For individuals: fine if you’re asking about code or general knowledge. Bad idea if you’re inputting proprietary business data, personal health information, or anything you wouldn’t want accessible to Chinese authorities under data retention laws.

For enterprises: deal-breaker in regulated industries (finance, healthcare, government contracting, defense). U.S. federal agencies and some corporations have already banned DeepSeek on company devices citing national security concerns.

No EU or U.S. data residency option. If your compliance framework requires data to stay in a specific jurisdiction, DeepSeek can’t meet that requirement.

FAQ

Is DeepSeek actually free or is there a hidden paywall?

Web chat: actually free, no hard limits. API: 5 million free tokens upfront, then usage-based billing. No subscription tier, no paywall.

Why does the API documentation say the model version “differs from the APP/WEB version”?

DeepSeek runs different model versions on the web interface versus the API. The API uses DeepSeek-V3.2 with a 128K context window and documented specs. The web/app version uses an unspecified variant that may have different context limits, fine-tuning, or safety filters.

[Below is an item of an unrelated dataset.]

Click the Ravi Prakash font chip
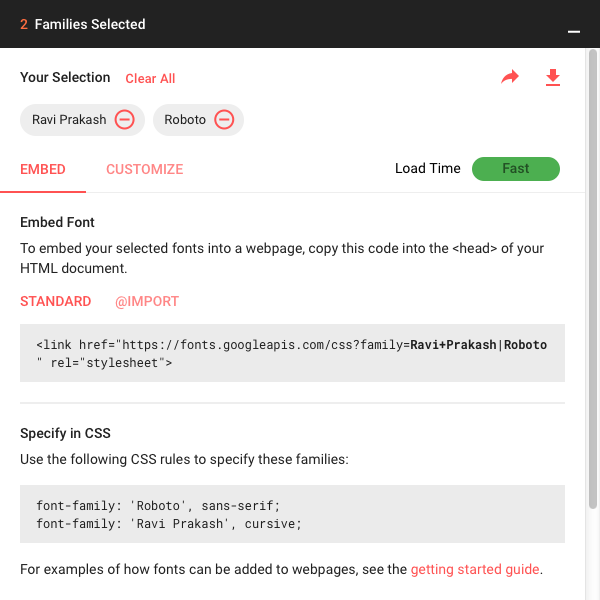 coord(69,120)
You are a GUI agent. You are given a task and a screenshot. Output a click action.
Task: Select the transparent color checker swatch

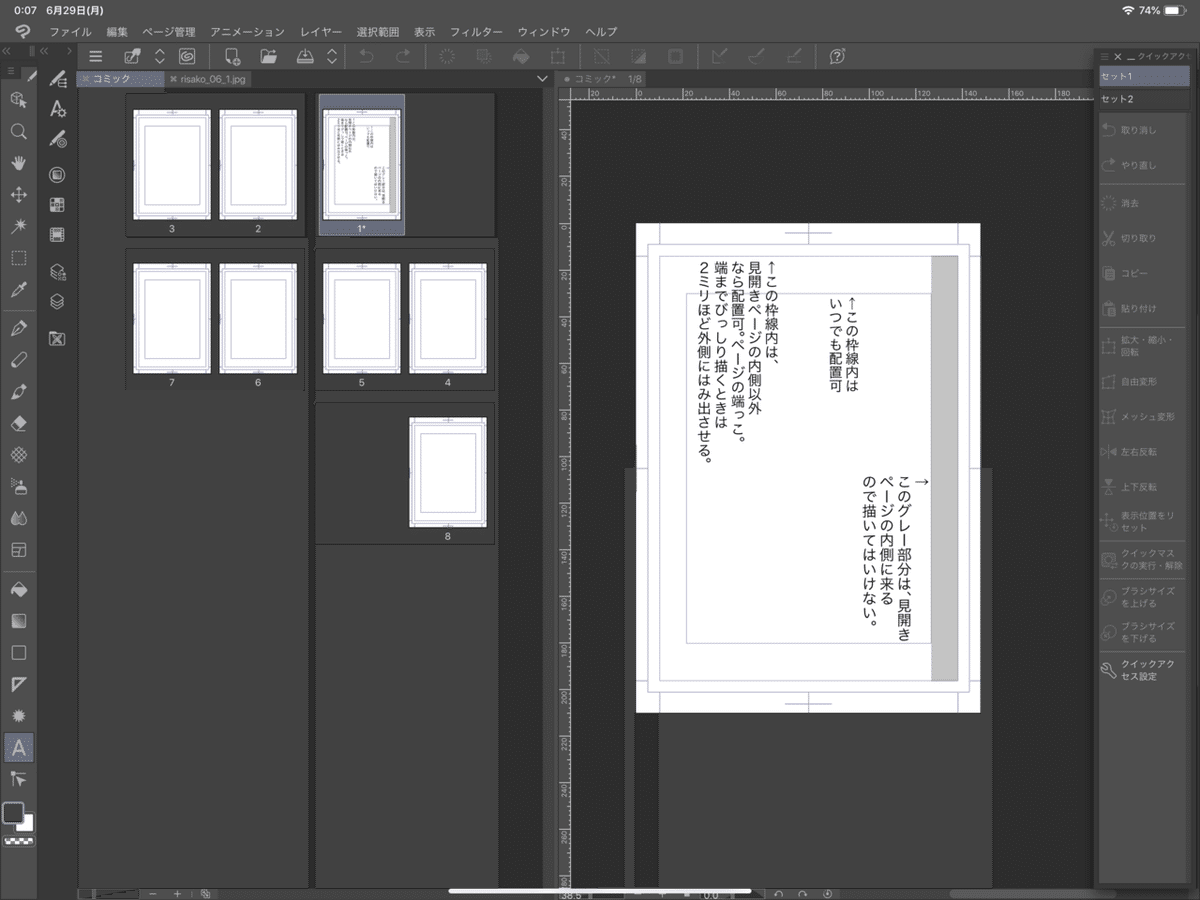pyautogui.click(x=18, y=841)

This means benchmark comparisons and technical specs you read about the API models don’t necessarily apply to the web chat experience.

If you need reproducible results with known parameters, use the API. If you just need a good answer and don’t care about version specifics, the web interface is fine. For production systems where you’re relying on specific model behavior (e.g., max context length, reasoning chain format), the API is the only option because the web version’s specs aren’t publicly documented. One user reported the web interface failing on a 100K-token prompt that worked fine via API – probably hit an undocumented context limit.

How do I avoid hitting the “messages too frequently” error?

Slow down. Space out requests by 2-3 seconds minimum. For API users, implement exponential backoff: when you get a 429 error, wait before retrying (start with 2 seconds, double after each failure). For web users, take a break or start a new chat thread – long sessions with many quick exchanges trigger throttling more than short, spaced-out conversations. Also, avoid using the web search feature during busy periods. It’s resource-intensive and community reports suggest it increases the chance of hitting server busy errors.